Após todos os concorrentes jogarem todos contra todos, aquele programa que se destacou por obter o melhor resultado global (embora sem nunca vencer nenhum outro programa) tinha apenas duas linhas:
Coopere na 1ª jogada
A seguir faça aquilo que a outra parte fez na jogada anterior.
Esta estratégia ficou conhecida como TIT FOR TAT, apresentando quatro características diferenciadoras:
- Nice (simpatia) – Não seja o primeiro a “atacar”;
- Retaliatory (retaliação) – Retalie assim que o outro lado “atacar;
- Forgiving (perdão) – Retalie na mesma proporção;
- Clear (clareza) – Não complique, ajude o outro lado a perceber rapidamente a sua estratégia.
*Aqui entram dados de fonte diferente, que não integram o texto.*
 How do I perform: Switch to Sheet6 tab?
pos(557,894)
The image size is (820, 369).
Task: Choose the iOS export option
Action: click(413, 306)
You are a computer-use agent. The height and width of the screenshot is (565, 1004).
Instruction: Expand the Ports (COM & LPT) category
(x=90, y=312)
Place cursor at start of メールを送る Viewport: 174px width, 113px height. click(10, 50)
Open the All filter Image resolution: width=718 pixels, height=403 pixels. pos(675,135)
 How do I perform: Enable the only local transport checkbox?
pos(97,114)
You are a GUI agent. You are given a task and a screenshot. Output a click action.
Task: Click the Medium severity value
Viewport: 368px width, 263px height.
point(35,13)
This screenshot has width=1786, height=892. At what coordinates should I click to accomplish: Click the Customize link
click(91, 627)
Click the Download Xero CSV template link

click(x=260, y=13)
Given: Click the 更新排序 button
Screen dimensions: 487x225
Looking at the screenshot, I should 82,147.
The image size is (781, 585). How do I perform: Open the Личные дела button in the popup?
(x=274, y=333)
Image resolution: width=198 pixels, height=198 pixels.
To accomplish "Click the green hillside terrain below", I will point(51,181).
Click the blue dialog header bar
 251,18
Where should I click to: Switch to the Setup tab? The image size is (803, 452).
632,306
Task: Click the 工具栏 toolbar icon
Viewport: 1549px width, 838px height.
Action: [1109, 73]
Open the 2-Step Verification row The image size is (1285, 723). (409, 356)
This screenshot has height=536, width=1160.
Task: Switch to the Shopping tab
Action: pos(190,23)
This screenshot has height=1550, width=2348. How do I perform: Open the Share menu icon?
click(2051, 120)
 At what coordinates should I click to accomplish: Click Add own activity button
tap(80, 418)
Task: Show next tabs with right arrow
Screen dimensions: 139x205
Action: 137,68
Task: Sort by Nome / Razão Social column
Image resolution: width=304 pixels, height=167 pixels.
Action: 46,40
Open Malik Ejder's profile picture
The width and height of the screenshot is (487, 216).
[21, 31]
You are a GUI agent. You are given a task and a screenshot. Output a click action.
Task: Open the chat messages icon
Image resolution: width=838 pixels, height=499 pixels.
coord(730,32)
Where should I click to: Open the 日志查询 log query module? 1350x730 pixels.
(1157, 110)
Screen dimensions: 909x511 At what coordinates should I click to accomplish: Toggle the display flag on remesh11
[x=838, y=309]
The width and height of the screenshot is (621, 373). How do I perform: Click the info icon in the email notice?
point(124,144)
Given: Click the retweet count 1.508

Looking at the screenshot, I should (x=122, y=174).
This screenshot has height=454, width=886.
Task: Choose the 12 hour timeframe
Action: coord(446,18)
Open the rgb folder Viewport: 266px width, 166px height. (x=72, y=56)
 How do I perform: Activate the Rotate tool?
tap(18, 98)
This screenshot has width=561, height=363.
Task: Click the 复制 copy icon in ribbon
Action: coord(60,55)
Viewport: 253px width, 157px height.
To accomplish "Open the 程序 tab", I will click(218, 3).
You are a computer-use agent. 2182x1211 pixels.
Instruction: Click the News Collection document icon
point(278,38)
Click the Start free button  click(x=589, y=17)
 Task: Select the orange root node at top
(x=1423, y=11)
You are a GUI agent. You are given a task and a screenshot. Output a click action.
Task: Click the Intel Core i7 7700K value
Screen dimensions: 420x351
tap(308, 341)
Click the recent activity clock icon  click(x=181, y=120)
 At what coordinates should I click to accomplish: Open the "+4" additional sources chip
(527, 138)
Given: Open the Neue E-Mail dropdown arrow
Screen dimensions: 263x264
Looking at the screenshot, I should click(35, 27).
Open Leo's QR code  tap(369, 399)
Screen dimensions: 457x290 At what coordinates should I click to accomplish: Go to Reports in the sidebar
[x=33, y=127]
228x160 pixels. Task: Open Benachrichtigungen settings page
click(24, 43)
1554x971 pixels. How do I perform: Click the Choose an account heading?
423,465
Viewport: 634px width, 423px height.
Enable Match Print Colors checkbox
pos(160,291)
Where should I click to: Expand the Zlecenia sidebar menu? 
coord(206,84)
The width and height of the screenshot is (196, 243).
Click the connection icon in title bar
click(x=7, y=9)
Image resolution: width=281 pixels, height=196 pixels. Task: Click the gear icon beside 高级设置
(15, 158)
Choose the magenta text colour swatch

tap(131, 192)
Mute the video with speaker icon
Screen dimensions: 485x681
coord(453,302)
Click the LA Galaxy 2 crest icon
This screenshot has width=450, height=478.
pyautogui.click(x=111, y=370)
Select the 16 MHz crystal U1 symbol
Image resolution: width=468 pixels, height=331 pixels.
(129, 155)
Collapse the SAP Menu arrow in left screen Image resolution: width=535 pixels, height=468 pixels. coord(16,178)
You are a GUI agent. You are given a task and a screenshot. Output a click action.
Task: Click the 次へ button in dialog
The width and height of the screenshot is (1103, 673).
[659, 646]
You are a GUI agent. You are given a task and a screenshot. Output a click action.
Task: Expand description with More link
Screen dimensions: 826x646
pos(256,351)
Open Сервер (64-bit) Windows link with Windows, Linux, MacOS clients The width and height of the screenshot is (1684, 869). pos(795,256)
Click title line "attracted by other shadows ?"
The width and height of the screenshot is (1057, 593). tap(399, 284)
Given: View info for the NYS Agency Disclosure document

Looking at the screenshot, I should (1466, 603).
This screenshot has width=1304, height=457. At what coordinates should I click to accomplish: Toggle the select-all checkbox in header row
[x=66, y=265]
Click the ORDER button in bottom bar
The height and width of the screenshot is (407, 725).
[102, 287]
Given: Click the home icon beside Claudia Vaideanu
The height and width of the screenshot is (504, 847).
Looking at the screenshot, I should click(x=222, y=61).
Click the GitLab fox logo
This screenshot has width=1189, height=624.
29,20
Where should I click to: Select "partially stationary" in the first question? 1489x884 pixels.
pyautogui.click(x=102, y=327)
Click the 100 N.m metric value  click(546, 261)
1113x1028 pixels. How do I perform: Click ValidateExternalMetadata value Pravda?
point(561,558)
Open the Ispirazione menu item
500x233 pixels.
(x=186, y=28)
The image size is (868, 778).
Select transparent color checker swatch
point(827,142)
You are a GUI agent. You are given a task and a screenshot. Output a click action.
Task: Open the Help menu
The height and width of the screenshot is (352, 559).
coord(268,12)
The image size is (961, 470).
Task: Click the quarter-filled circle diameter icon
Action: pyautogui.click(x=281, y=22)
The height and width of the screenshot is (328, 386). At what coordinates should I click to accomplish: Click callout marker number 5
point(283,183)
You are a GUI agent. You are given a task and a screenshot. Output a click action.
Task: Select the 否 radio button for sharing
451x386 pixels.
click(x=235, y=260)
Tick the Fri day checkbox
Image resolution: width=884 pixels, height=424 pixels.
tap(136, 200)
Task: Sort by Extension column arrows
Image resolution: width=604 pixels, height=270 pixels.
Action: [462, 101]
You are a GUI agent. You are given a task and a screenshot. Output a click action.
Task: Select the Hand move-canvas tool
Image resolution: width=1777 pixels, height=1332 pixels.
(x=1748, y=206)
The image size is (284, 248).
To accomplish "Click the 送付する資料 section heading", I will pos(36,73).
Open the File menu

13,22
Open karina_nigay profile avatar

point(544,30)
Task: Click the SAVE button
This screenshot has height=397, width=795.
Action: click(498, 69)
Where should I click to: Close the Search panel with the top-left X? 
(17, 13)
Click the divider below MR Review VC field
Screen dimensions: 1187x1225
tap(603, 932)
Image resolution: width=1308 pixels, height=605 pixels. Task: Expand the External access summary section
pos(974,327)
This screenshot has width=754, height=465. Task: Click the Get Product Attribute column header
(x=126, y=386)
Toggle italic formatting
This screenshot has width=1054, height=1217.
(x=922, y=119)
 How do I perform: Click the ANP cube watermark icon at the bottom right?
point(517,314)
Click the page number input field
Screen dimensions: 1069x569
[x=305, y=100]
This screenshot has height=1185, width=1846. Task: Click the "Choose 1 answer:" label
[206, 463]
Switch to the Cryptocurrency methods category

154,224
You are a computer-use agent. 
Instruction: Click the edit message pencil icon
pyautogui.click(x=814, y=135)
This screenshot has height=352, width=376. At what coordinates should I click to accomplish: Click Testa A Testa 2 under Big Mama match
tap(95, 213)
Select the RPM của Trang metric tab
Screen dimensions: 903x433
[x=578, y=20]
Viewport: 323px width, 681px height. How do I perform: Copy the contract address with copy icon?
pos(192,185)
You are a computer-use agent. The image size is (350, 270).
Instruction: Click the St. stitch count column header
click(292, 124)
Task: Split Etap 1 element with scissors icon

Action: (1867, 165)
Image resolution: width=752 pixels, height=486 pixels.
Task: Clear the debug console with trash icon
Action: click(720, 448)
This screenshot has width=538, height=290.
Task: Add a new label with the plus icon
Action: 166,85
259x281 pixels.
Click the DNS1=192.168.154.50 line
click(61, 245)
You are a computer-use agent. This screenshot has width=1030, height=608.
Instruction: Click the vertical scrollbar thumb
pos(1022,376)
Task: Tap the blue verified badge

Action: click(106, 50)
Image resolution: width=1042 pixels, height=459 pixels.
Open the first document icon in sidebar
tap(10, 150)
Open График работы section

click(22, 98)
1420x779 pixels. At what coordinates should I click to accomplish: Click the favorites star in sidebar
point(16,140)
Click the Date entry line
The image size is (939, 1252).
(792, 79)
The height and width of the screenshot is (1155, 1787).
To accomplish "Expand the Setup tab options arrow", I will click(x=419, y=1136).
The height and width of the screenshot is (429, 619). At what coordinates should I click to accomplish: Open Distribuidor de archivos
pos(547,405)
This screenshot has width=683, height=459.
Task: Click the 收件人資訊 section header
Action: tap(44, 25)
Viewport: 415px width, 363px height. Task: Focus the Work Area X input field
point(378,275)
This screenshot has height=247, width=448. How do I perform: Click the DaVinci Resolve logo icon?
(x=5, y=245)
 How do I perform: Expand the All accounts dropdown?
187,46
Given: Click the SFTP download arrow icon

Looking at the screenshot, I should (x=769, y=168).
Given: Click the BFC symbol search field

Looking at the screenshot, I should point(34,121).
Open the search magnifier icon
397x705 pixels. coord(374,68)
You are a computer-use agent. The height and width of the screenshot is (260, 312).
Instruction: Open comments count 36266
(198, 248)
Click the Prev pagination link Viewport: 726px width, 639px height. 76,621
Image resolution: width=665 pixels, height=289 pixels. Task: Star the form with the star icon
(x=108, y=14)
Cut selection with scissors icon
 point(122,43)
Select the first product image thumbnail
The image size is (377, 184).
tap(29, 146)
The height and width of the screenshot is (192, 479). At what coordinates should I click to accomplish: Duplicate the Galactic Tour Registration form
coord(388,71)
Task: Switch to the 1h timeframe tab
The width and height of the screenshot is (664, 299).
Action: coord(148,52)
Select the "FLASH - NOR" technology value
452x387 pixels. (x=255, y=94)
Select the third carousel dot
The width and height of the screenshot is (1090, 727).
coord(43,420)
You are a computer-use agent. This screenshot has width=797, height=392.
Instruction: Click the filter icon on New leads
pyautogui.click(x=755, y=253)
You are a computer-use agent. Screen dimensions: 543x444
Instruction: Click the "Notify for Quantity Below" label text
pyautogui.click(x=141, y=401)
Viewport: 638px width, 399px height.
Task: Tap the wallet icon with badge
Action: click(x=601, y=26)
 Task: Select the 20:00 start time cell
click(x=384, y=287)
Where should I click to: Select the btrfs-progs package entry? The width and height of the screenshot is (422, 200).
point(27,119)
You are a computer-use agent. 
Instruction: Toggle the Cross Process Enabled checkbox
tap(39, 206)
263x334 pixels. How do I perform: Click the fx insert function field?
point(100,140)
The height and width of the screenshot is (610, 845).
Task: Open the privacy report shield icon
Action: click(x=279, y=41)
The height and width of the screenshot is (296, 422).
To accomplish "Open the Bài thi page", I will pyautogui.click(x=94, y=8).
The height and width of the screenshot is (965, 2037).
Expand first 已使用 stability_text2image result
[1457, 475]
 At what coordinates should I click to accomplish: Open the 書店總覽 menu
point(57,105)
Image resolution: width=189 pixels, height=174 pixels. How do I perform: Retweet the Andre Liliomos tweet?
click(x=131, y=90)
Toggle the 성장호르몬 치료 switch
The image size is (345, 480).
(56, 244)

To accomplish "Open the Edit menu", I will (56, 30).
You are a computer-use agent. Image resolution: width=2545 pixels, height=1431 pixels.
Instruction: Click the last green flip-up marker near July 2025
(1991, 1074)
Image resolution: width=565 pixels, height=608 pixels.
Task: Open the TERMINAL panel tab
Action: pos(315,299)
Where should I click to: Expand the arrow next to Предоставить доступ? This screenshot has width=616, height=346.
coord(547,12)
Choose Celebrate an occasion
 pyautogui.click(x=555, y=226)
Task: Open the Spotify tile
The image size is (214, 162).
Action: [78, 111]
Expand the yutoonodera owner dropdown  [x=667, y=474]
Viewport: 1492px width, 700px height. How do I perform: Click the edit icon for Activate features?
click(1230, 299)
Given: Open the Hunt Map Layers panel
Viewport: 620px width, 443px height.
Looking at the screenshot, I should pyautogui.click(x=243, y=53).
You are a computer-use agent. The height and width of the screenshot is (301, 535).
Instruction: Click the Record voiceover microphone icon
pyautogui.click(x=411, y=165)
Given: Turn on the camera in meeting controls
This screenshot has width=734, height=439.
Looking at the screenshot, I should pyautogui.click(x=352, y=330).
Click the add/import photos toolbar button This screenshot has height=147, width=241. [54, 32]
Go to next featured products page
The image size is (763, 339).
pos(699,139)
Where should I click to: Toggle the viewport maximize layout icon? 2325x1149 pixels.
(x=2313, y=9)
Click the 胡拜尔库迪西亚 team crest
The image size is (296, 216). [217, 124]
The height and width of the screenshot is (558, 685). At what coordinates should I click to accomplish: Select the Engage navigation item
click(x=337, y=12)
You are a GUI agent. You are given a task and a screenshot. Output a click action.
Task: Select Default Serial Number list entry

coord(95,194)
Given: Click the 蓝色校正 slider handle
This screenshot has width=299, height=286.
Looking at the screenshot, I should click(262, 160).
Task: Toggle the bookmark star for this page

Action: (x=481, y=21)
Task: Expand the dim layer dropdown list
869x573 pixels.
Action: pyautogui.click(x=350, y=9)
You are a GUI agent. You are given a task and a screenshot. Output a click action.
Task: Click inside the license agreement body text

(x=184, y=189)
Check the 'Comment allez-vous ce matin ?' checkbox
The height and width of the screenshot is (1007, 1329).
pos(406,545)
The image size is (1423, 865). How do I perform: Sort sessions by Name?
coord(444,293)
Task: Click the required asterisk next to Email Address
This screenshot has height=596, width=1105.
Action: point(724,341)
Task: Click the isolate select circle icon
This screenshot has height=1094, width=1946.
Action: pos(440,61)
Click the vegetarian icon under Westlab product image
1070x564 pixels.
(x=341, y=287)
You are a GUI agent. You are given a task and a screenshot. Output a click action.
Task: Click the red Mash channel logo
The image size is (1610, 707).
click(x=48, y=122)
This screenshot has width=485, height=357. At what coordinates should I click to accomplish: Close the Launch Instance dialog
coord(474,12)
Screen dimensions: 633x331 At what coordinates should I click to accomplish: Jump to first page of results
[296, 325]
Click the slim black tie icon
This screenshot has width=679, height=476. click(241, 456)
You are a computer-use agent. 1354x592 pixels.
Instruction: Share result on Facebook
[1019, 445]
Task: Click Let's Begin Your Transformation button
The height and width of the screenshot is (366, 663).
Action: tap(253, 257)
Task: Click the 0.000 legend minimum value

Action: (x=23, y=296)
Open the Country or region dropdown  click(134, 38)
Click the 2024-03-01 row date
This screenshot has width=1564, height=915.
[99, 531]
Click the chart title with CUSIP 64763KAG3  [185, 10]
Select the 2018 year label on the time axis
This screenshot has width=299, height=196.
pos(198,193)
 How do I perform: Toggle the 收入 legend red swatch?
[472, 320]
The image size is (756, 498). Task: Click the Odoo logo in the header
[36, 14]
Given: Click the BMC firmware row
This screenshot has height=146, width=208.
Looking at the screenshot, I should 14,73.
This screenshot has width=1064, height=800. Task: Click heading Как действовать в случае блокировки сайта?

Avançando 41 anos, Jared R. Curhan, professor de negociação no MIT, decidiu refazer este torneio no início deste ano, desta feita com Inteligência Artificial (IA), role-plays negociais e participantes que não eram necessariamente especialistas em negociação. Participaram 253 pessoas de mais de 50 países (incluindo 3 portugueses), tendo cada um submetido um prompt negocial via ChatGPT com o objetivo de conseguir o melhor resultado possível em três role-plays: um puramente competitivo (se uma parte ganha a outra perde) e dois com potencial de criação de valor (as duas partes podem ganhar simultaneamente). Foram realizadas 120.000 negociações um para um, tendo os resultados obtidos por cada prompt sido avaliados em três dimensões:
- Valor captado (dimensão distributiva)
- Valor criado (dimensão integrativa)
- Valor subjetivo (dimensão interpessoal)
Entre os diversos resultados obtidos, destacam-se os seguintes:
a) A estratégia que obteve o pior resultado em termos de valor captado foi apelidada de “Ser Agressivo e Implacável” em que basicamente vale tudo para triunfar (mentir, enganar e manipular). Curiosamente, esta estratégia correu particularmente mal não só por conseguir maus acordos, mas por muitas vezes levar a um impasse (o outro lado abandona a negociação).
b) A estratégia que obteve melhor resultado em termos de valor criado foi apelidada de “Negociador Pro”, misturando Curiosidade, Estratégia e Persistência, numa lógica simultaneamente distributiva e integrativa.
c) A estratégia que obteve o melhor resultado em termos de valor subjetivo experimentado pela outra parte foi apelidada de “Terapeuta 2.0” em que primordialmente se recorre à escuta, à empatia, a perguntas de diagnóstico para tentar compreender os interesses da outra parte. Adicionalmente, esta estratégia também obteve excelentes resultados em termos de valor captado, incluindo para tal instruções para usar toda a informação obtida da outra parte para maximizar o valor captado.
d) A estratégia que obteve o melhor resultado global nas três dimensões avaliadas (valor captado, valor criado e valor subjetivo) foi apelidada de “NegoMate”, destacando-se pelo forte enfoque na preparação prévia e pela constante adaptação ao que vai acontecendo ao longo da negociação.
De tudo isto, sobressaem algumas conclusões muito interessantes para a teoria e prática negocial:
I. Podemos ser simpáticos e ter sucesso numa negociação (mesmo negociando com um robot);
II. Conselhos como “Seja simultaneamente competitivo e cooperativo”, “Separe as pessoas dos problemas” ou “Use empatia e assertividade” continuam a fazer todo o sentido;
III. Investir na preparação da negociação mantém-se crucial;
IV. Informação acerca dos nossos interesses e dos interesses da outra parte é essencial para criar valor para todas as partes envolvidas na negociação;
V. Por fim, uma conclusão algo perturbadora – a IA parece ser melhor do que os humanos a criar valor subjetivo, isto é, a tratar as pessoas como pessoas. Será uma virtude da IA ou um problema dos humanos?